Round-leaved Sundew (Drosera rotundifolia)
Plant Family: Sundew, Droseraceae
The Round-leaved Sundew (Drosera rotundifolia) is a tiny carnivorous plant of bogs and some swamps with leaves only 2-10mm wide and a slender flower stalk 10-25 cm in height. It is one of those amazing plants that make a bog so special. It has sticky hairs protruding from its leaves in all directions. At the end of the hairs is a droplet of glue (that looks like a dew drop) that catches insects unlucky enough to touch them. After trapping an fly, beetle or other small creature the leaves fold up around it and begin to digest its dinner. This is the way that carnivorous plants of the nutrient poor bogs get much of their nitrogen.

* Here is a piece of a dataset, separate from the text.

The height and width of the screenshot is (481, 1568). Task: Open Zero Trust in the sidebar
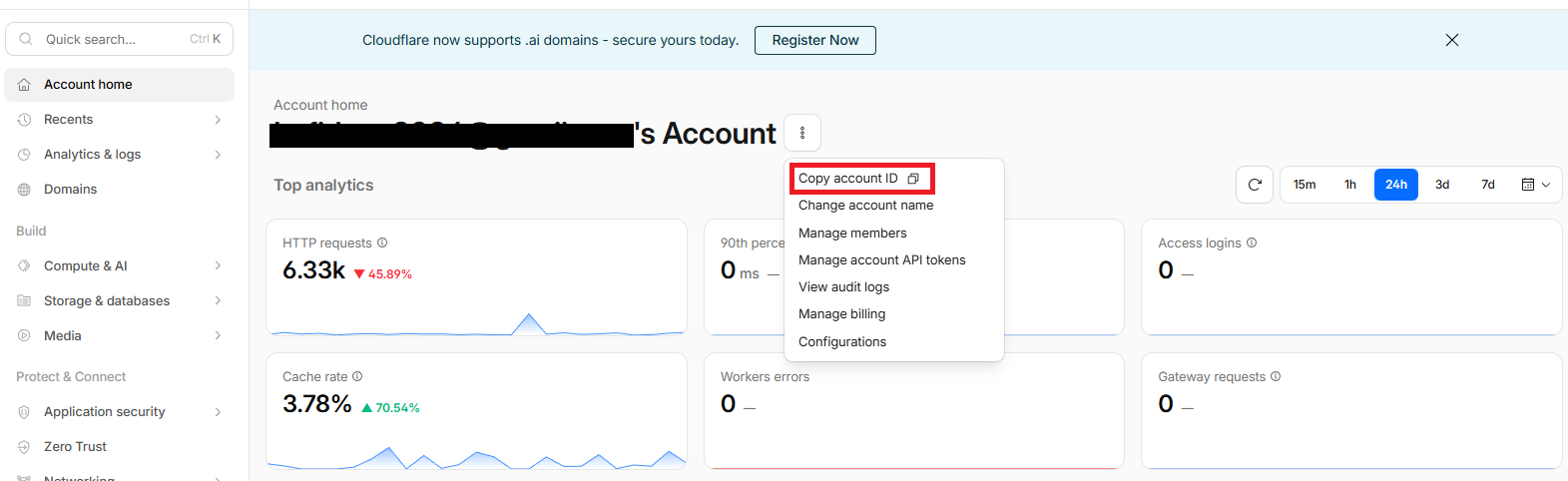(75, 447)
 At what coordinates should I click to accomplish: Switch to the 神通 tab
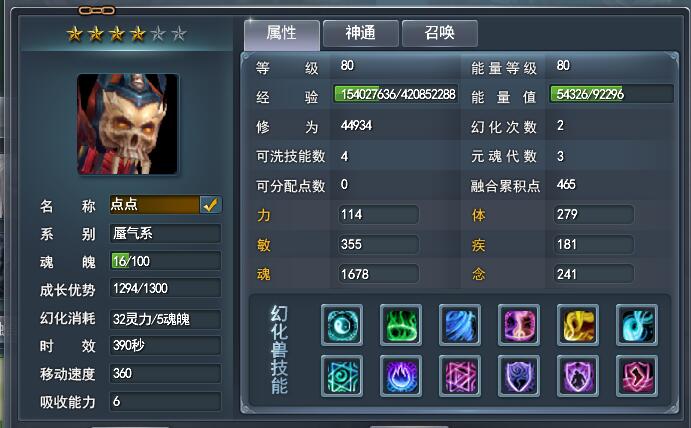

Finding sundews is difficult, because the are so small and low to the ground, they are easily overlooked. While working as a botanist in Michigan I was cataloging the plants and physical characteristics of a sedge meadow. If my eyes hadn’t been constantly fixed on the ground I would have never noticed the little flower stalk protruding from the cover of dead sedge leaves. When I pealed back the layer of leaves there were the little pincushion-like leaves.
Sundew was used by Native American tribes to remedy warts and corns. It was also used as a love charm.